Some common values for GTT are noted below for convienence:

131072=512 MiB
2097152=8 GiB
27648000=~105 GiB
31457280=~120 GiB
32768000=~125 GiB

When the system is shuffling memory around (dumping disk cache), you can see the movement in <tt>top</tt> cli output. GPT-OSS-120B takes about a minute to load, and GLM-4.5-AIR-UD-Q6-K-XL and Qwen3-235B-A22B-Instruct-2507-Q3_K_M take about five minutes to load. Sometimes we see the following kernel message as memory is being shuffled around.

kernel: workqueue: svm_range_restore_work [amdgpu] hogged CPU for >10000us 19 times, consider switching to WQ_UNBOUND

b) High VRAM, Low GTT

The VRAM is set to 64 or 96 GIB in the BIOS and GTT is set to 512M in the kernel module parameters. This is currently slightly more performant than Low VRAM, High GTT, but only by a few TPS for Lemonade on Strix Halo running gpt-oss-120b, so we opt to stay in GTT mode as our daily driver. (Updated: 10/22/25 to address release changes with 7.0.2 – https://github.com/ROCm/ROCm/issues/5562)

sudo vi /etc/default/grub

# /etc/default/grub.d/amd_ttm.cfg
GRUB_CMDLINE_LINUX="${GRUB_CMDLINE_LINUX:+$GRUB_CMDLINE_LINUX }transparent_hugepage=always numa_balancing=disable ttm.pages_limit=131072 amdttm.pages_limit=131072"

sudo update-grub
sudo reboot

In earlier ROCm releases, when operating with BIOS VRAM pinned to 96GB, leaving 32GB of system memory, and trying to load a large model in Lemonade (~>63GB), we see the following messages, often repeated many times and a failure to load the model.

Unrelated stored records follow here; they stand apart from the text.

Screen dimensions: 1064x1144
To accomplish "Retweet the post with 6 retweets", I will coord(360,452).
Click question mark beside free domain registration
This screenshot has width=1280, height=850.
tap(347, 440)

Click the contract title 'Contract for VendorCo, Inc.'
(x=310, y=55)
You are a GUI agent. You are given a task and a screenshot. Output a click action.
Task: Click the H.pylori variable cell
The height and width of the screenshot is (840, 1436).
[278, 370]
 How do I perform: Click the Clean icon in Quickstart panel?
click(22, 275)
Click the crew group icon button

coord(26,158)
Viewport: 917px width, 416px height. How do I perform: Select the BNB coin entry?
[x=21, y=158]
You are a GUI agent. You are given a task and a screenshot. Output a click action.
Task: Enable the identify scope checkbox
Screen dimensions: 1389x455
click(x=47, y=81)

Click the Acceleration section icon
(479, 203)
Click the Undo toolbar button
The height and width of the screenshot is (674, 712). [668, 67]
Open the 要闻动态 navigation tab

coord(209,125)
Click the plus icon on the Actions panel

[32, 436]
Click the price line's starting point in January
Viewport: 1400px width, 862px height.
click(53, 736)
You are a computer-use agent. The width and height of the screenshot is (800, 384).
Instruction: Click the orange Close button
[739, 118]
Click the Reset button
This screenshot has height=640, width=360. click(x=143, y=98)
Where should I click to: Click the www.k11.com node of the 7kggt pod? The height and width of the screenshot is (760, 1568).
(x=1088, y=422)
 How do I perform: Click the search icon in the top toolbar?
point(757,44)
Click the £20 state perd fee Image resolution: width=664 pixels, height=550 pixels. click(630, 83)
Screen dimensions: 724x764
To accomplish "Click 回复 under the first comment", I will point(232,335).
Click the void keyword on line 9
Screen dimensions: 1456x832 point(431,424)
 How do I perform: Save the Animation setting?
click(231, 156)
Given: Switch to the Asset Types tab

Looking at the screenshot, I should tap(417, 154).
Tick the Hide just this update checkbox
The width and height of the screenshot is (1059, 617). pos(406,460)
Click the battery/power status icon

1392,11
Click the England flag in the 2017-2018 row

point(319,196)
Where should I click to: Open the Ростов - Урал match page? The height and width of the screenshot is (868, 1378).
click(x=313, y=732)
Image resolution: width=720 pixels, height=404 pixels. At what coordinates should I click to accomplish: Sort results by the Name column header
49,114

Sep 02 17:49:11 ai2 kernel: amdgpu: SVM mapping failed, exceeds resident system memory limit

The dmesg output below shows GTT is set to 512MB via kernel parameters. (amdttm.pages_limit=131072 or ttm.pages_limit=131072 depending on whether you are using in-kernel or amdgpu-dkms to provide the amdgpu module).

imac@ai2:~$ sudo dmesg | grep "GTT memory"
[ 3.333156] [drm] amdgpu: 512M of GTT memory ready.

Signal Unified Memory Allocation Logic

This setting was useful in earlier ROCm 7 releases to allow loading of large models beyond 64GB in size. A clue as to the usefulness of this flag is that it was renamed from HIP_UMA as noted here. You can see it is defined in our sample systemd unit template below.

export GGML_CUDA_ENABLE_UNIFIED_MEMORY=1

When enabled, this setting will cause invalid values to be shown in rocm-smi currently. Below is the output after a 98GB model has been loaded. There is no inference going on, as the GPU percentage reflects current load and typically goes to 99-100% when in use.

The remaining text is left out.